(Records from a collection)

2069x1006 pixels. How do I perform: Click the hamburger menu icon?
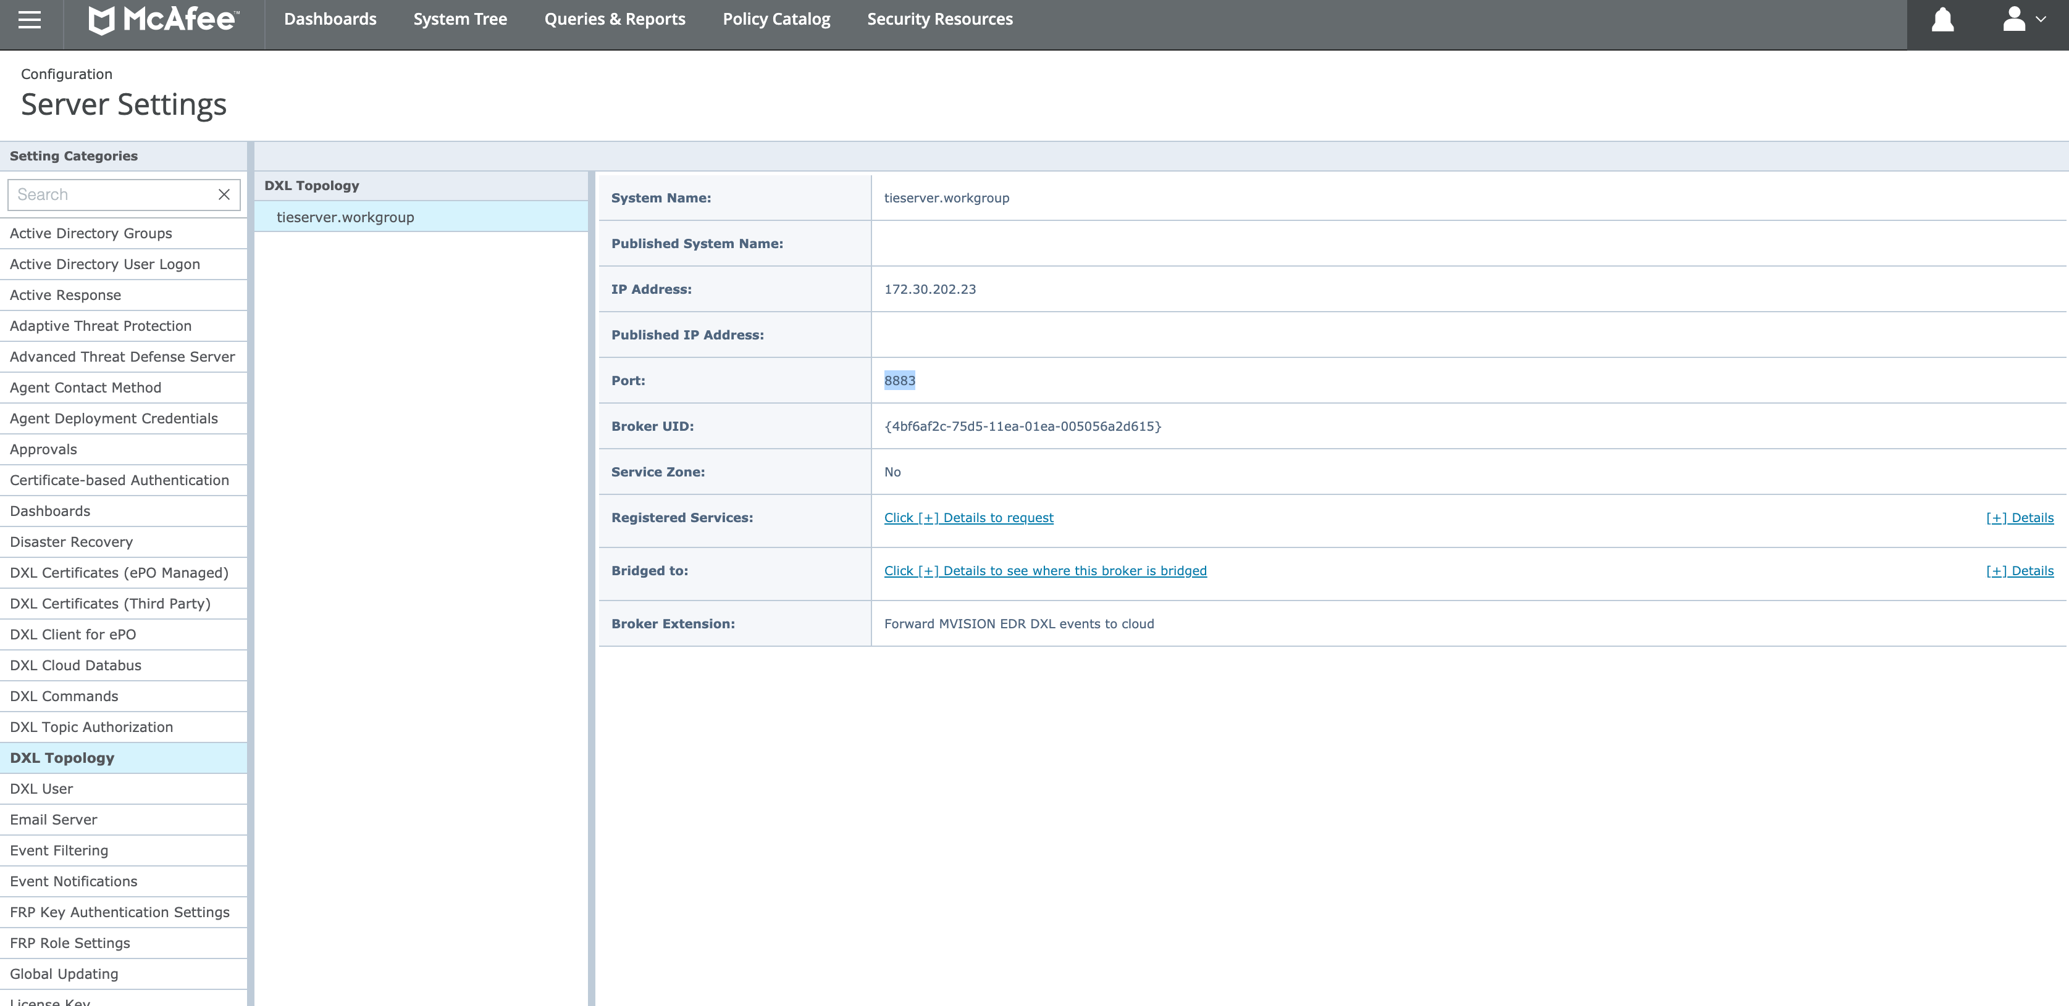(x=31, y=20)
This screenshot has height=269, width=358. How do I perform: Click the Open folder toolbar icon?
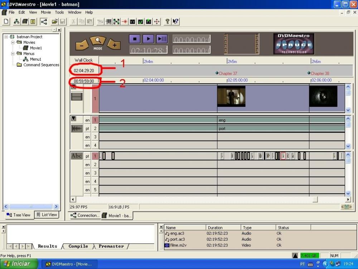[54, 22]
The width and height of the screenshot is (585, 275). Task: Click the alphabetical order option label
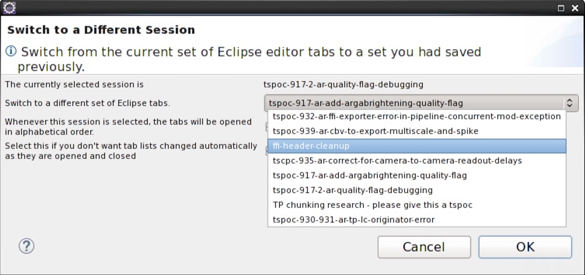[x=128, y=127]
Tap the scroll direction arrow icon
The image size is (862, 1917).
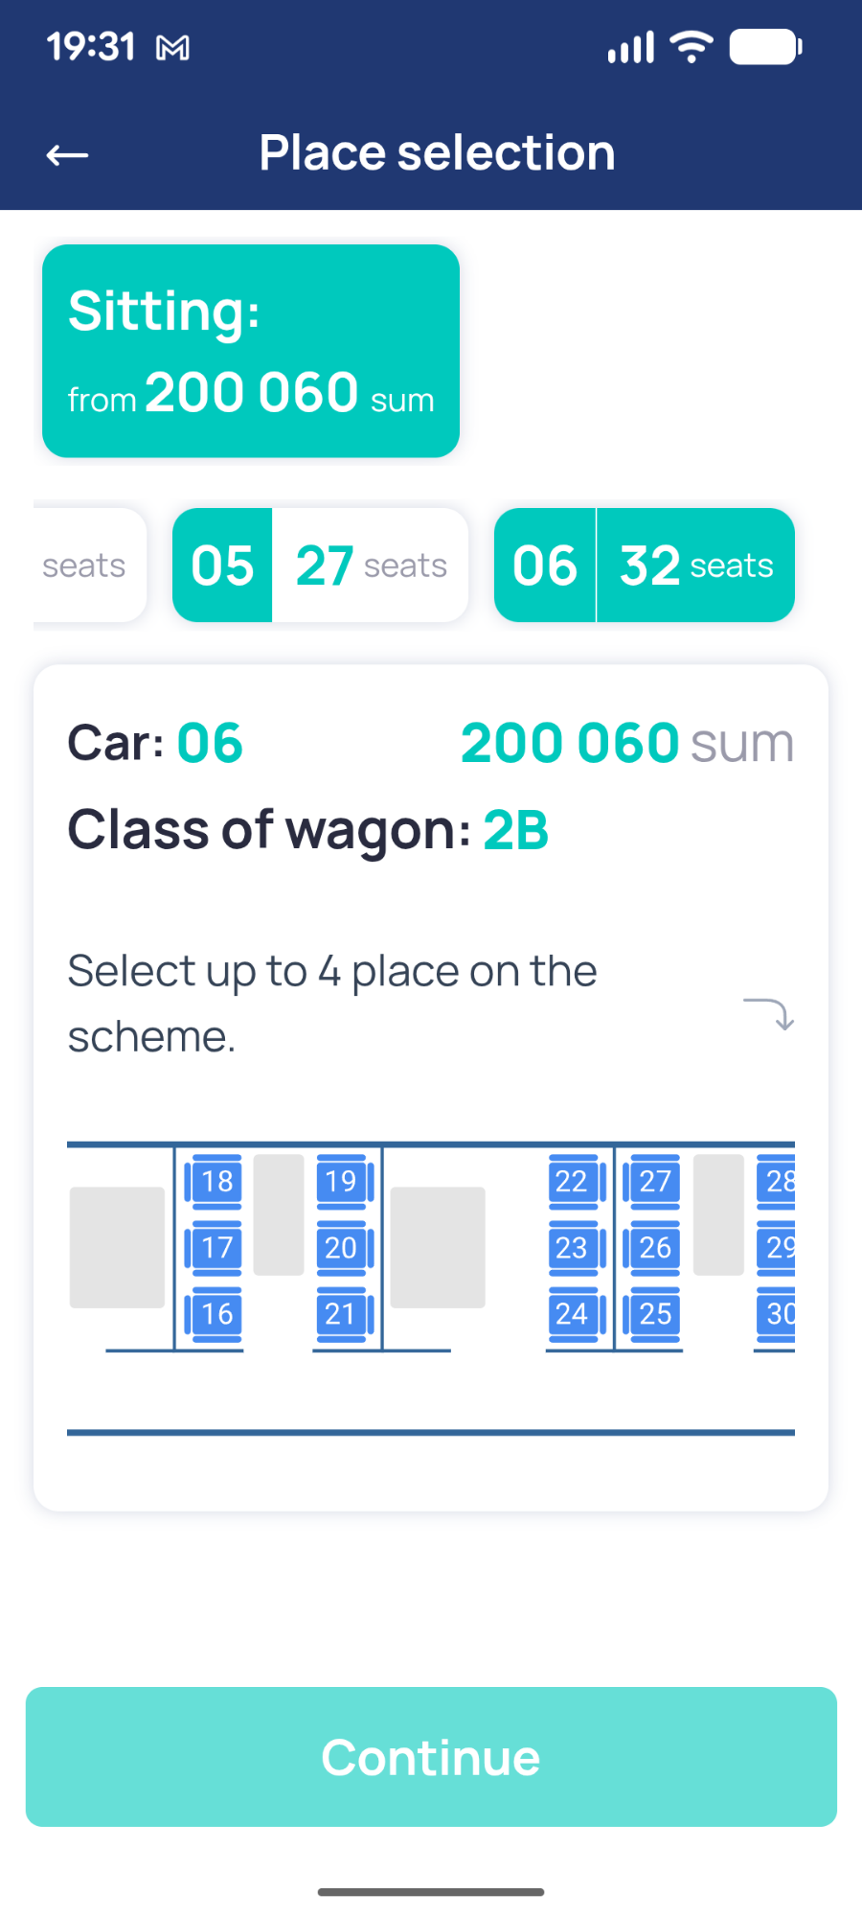coord(769,1013)
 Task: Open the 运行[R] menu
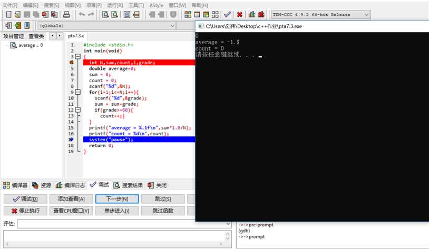[x=115, y=5]
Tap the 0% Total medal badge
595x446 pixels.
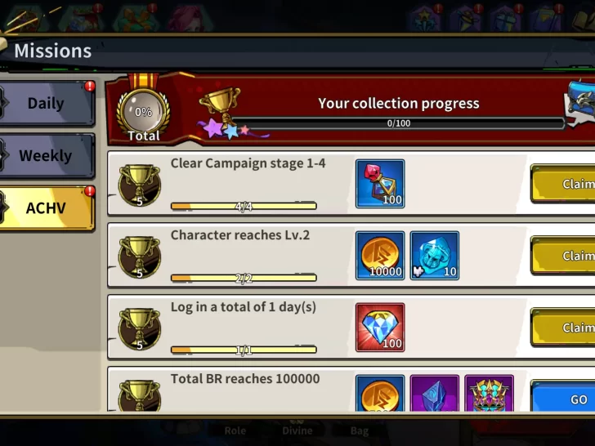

[WORK REQUEST] Quote the records in full and exactly; skip any image.

[TASK OUTPUT]
2069x1006 pixels. How do I perform: Click the hamburger menu icon?
(x=31, y=20)
This screenshot has height=269, width=358. How do I perform: Click the Open folder toolbar icon?
[54, 22]
The width and height of the screenshot is (585, 275). Task: Click the alphabetical order option label
[x=128, y=127]
Tap the scroll direction arrow icon
The image size is (862, 1917).
coord(769,1013)
 Task: Open the 运行[R] menu
[x=115, y=5]
Tap the 0% Total medal badge
595x446 pixels.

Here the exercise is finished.